Distributed Cross-Matching - a discussion document
Introduction
One of the more elusive goals of the Virtual Observatory has been to find a way of cross-matching sources in different source catalogues even when they are located at different places. The principal (though by no means only) criterion for cross-matching is the approximate coincidence of celestial coordinates, which in database terms is a spatial join. We now understand pretty well how to do this efficeintly when the two catalogues are ingested into the same DBMS, provided they support spatial joins and spatial indices. Not all DBMS do so, but many of do, including one Open Source product, PostgreSQL. There is also a way of performing a spatial join using a DBMS which only supports simple B-trees, but it is much more complicated (because one has to cope with positions which cross pixel boundaries) and cannot really be recommended. The messy details are described in
SkyIndexing and
SpatialIndexing.
One way of performing the
distributed join, therefore, is simply to copy one catalogue to the site holding the other, ingesting it into the DBMS, creating any necessary spatial index, and doing the spatial join in situ. There are, however, several reasons why this is not the ideal solution to the problem:
- Sometimes even the smaller table can be quite large, up to tens of gigabytes in size, so the operations of transporting it and ingesting it into another DBMS are time-consuming and error-prone.

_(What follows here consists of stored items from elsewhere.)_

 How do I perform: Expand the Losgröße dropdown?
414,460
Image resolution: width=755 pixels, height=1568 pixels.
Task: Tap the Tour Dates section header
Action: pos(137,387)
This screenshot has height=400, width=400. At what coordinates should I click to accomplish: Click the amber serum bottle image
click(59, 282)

- Possibly neither table is stored within a DBMS supporting spatial joins.
- It is important to have the master copy of each large dataset properly curated, so that any necessary updates can be applied. Every time a complete copy is taken there is the potential for errors to creep in, or for it to get out of date.
- The production of large source catalogues takes a lot of effort, and while Data Centres are generally willing to allow users to search the resulting catalogue, they may not be willing to provide complete copies, because of the effort involved, and because they fear the dilution of the value of their intellectual property.
The SkyNode System of JHU
If the cross-matching operation only involves a relatively small area of the sky, the data volume is modest, and the inefficiencies of a join over the network might be tolerable. Having realised this, the SDSS Team at Johns Hopkins University built the
SkyQuery system. This is, as far as I am aware, the only system which supports a distributed spatial join of astronomical tables. SkyQuery is described in a number of documents on that web-site. The first three sky nodes are:
- SDSS-EDR: Sloand Digital Sky Survey - Early Data Release, located at Fermi Lab in Chicago.

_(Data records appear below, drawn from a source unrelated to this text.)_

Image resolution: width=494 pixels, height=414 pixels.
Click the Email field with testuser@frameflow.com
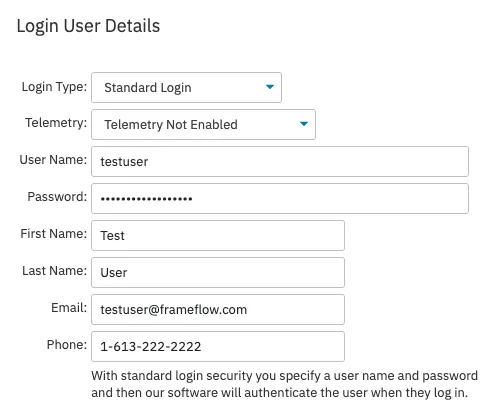click(218, 309)

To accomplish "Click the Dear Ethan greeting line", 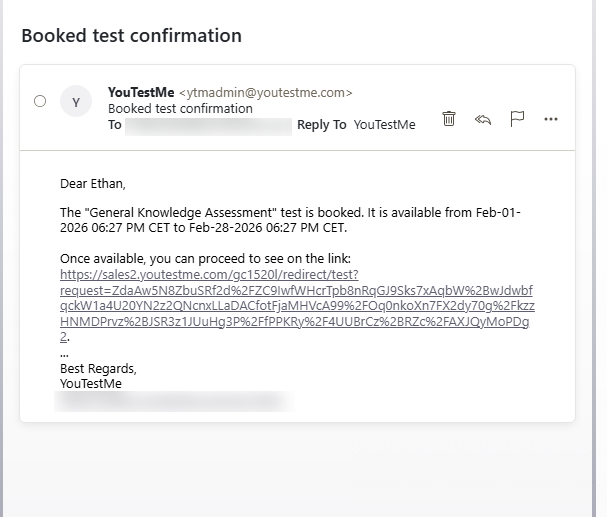I will 93,183.
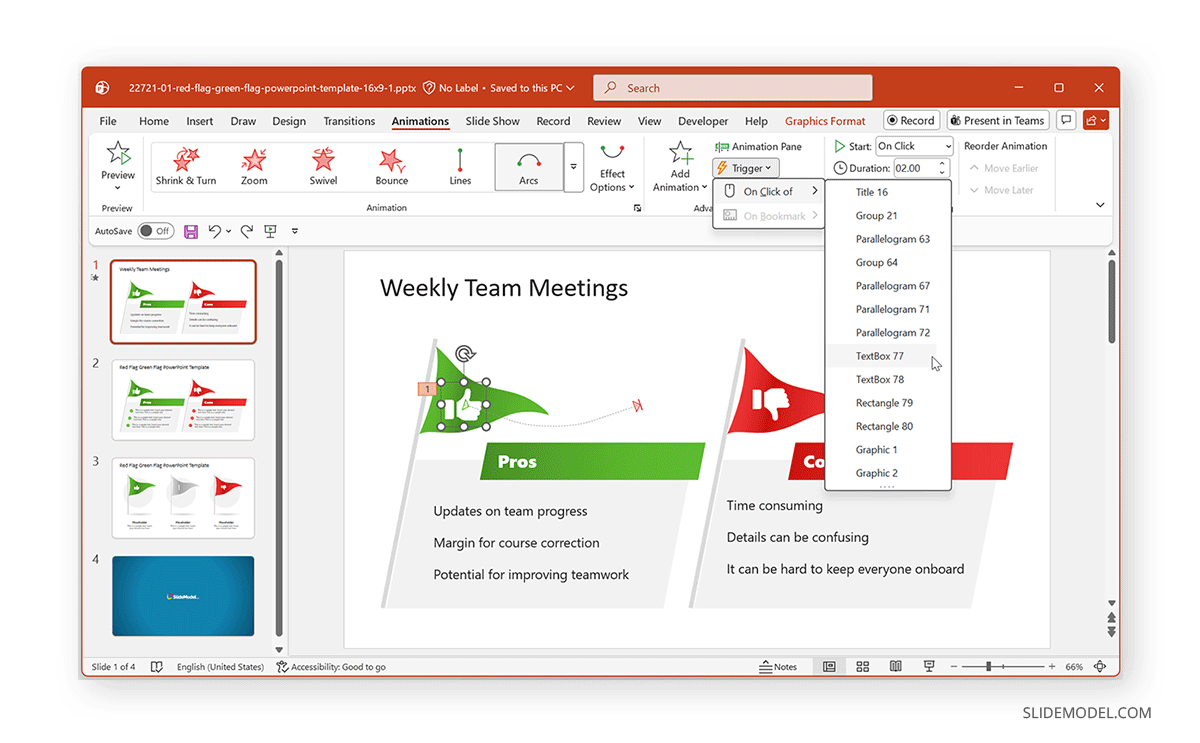Expand the Trigger menu
This screenshot has width=1200, height=743.
745,167
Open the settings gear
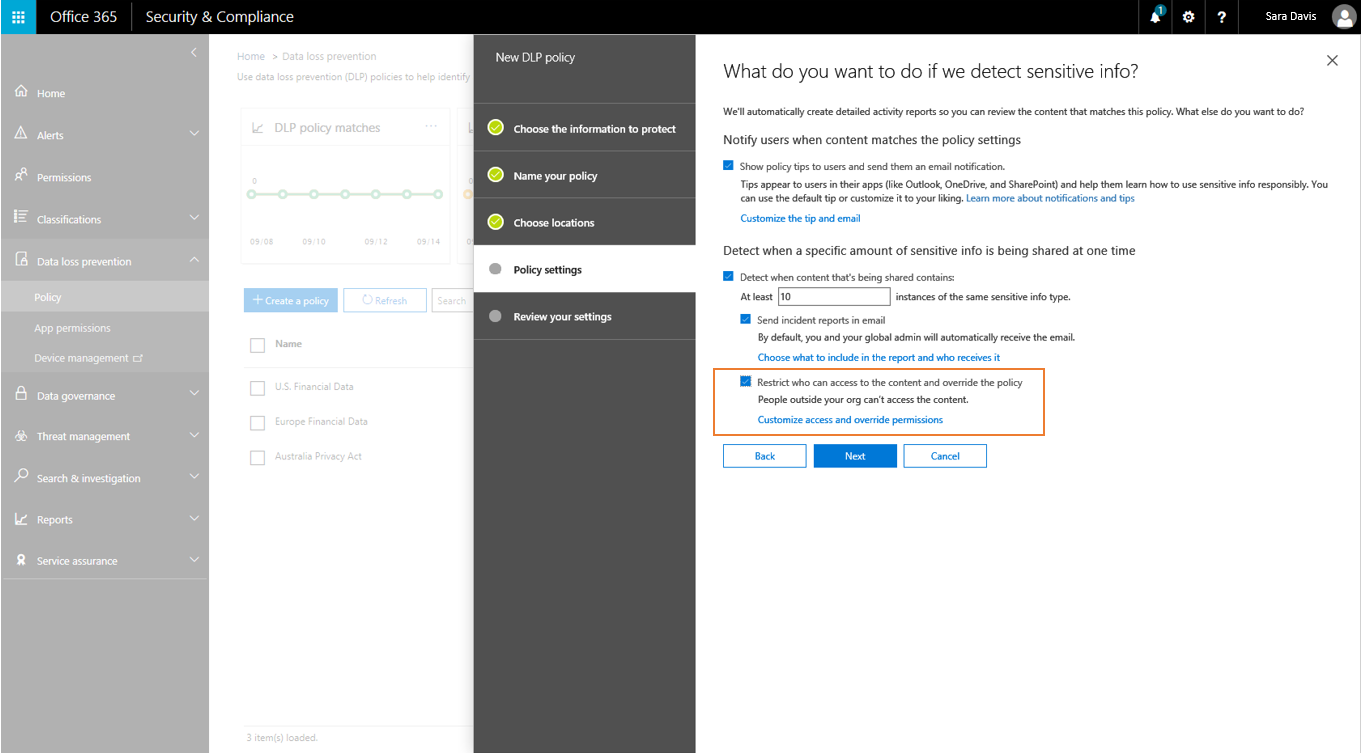The width and height of the screenshot is (1361, 753). pos(1188,16)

- 2MASS: a section of the 2-Micron All-Sky Survey located at Cal Tech in Pasadena.
- FIRST: a local copy of the VLA Faint Images of the Radio Sky at Twenty centimeters - located in Baltimore.
The SkyQuery system uses Web Services interfaces (SOAP and WSDL) but takes advantage of the fact that the same DBMS (Microsoft SQL Server) is installed at all SkyNode sites. The scripting makes use of Microsoft's .NET infrastructure and C# language.
It is interesting to examine the system in some detail, to see if it can be extended to other platforms and DBMS. The document
SkyQuery: A Distributed Web-based Query Service for Astronomy by Malik, Budavari, Szalay and Thakar shows a couple of simple examples of queries, and explains how they are handled. The first one is this (which I have reformatted with numbered lines for clarity):
SELECT p.g, t.j_m, p.type -- 1
FROM SDSS:photoprimary p, TWOMASS:photoprimary t -- 2
WHERE XMATCH(p,t) < 3 -- 3
AND AREA(175, 0.5, 5) -- 4
AND p.type = 3 -- 5
AND (t.j_m - p.g) < 0.2 -- 6
AND t.j_m < 20 -- 7
AND p.g < 21 ; -- 8
- Line 1 specifies the columns of the output table.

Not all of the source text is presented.